And I kind of was like, “Well, that’s stupid, GraphQL’s never going anywhere. No one even knows what it is”. And I kind of talked my way into sounding like an asshole. And I left the meeting and one of the principal engineers pulled me aside and told me that I talked my way into sounding like an asshole. And over the course of the next few weeks he was like, “I actually think that GraphQL’s probably the right choice. You should spend some more time learning about. It’s your first meeting, ever hearing about it. Maybe you should spend some more time figuring out what’s going on here”.
And over the course of the next few weeks, understanding how people use the Braintree APIs, understanding what was going on, understanding more depth around GraphQL, I came to believe that GraphQL is the right decision too. And I wish I had listened first. And so not that we can’t have opinions and shouldn’t, but I think one of the important decisions that we make as individuals when we communicate on teams is like, when do we listen and when do we share our opinion? And then finally learn why is at the very end of all that is this deep and entrenched curiosity and how and who we are.

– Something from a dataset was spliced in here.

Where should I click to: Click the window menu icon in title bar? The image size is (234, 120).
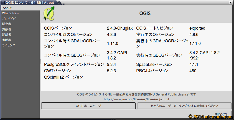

And so coming back to your question, I think the most important thing about honing a culture is really knowing what you want it to be and then being able to really clearly articulate how someone embodies those traits and then constantly repeating that, that is the most important thing. And I really do believe that if you can articulate, repeat, and share that, performance follows really quickly, actually, like the results just speak for themselves.
Shane Hastie: No, I know from our conversation before we started recording that these values are one side of it. You also then have something else that makes it more concrete.
From values to operating principles [11:52]
Austin Vance: Yes. So values, they’re still a little high level I guess. And so what we wanted to do, and this is specifically for our engineering teams, but we’ve defined a series of operating principles and these operating principles, I kind of think of them like you have the Boy Scout motto and then the things that make a Boy Scout, a Boy Scout like thrifty, kind, clean, reverent, those types of things. And our operating principles are kind of like the things, I forget what part of the Boy Scouts it is, but they’re like the things that make a Boy Scout, a Boy scout. And so we try to define a little bit more clearly what it means outside of a value, so a personality trait or what you should be doing.
And so one of my favorite values that we have is be exothermic. And so since we’re an engineering world, I get so much feedback on this operating principle because everybody’s like, “What is exothermic?” But since we have a lot of nerds on this podcast, I think most people know what it means. But it means when given energy, you create more heat than you have or you’re putting out heat. And in a professional world, what I think that means is bring energy to the situation.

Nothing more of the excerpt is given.